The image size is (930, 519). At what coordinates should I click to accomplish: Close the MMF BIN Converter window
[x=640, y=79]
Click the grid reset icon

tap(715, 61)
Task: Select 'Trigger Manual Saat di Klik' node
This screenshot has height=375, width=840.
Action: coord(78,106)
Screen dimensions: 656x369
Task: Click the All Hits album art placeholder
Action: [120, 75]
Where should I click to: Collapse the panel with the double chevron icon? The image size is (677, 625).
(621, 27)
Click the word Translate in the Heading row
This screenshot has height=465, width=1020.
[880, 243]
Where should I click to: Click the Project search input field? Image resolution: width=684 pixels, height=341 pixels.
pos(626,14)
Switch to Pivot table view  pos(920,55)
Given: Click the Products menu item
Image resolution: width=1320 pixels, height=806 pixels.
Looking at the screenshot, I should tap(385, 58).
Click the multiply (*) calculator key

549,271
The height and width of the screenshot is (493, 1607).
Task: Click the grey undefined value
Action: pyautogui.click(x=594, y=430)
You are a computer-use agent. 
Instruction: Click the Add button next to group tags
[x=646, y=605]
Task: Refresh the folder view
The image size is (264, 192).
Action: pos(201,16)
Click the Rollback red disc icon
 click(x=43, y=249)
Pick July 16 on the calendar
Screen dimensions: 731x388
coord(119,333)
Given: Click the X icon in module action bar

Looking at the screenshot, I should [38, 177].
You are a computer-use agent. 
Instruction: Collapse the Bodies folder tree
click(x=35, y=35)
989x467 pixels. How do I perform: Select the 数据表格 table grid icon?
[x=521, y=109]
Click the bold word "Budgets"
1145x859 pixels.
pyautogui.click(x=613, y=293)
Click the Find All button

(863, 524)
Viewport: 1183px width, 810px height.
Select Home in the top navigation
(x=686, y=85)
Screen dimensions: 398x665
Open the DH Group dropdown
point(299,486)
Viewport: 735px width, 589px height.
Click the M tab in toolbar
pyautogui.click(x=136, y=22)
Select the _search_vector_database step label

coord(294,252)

WHAT IS NEEDED - Copy out each line of the data above that includes the word "Select".

THE ANSWER -
Task: Select 'Trigger Manual Saat di Klik' node
989x467 pixels. How do I perform: Select the 数据表格 table grid icon?
Select Home in the top navigation
Select the _search_vector_database step label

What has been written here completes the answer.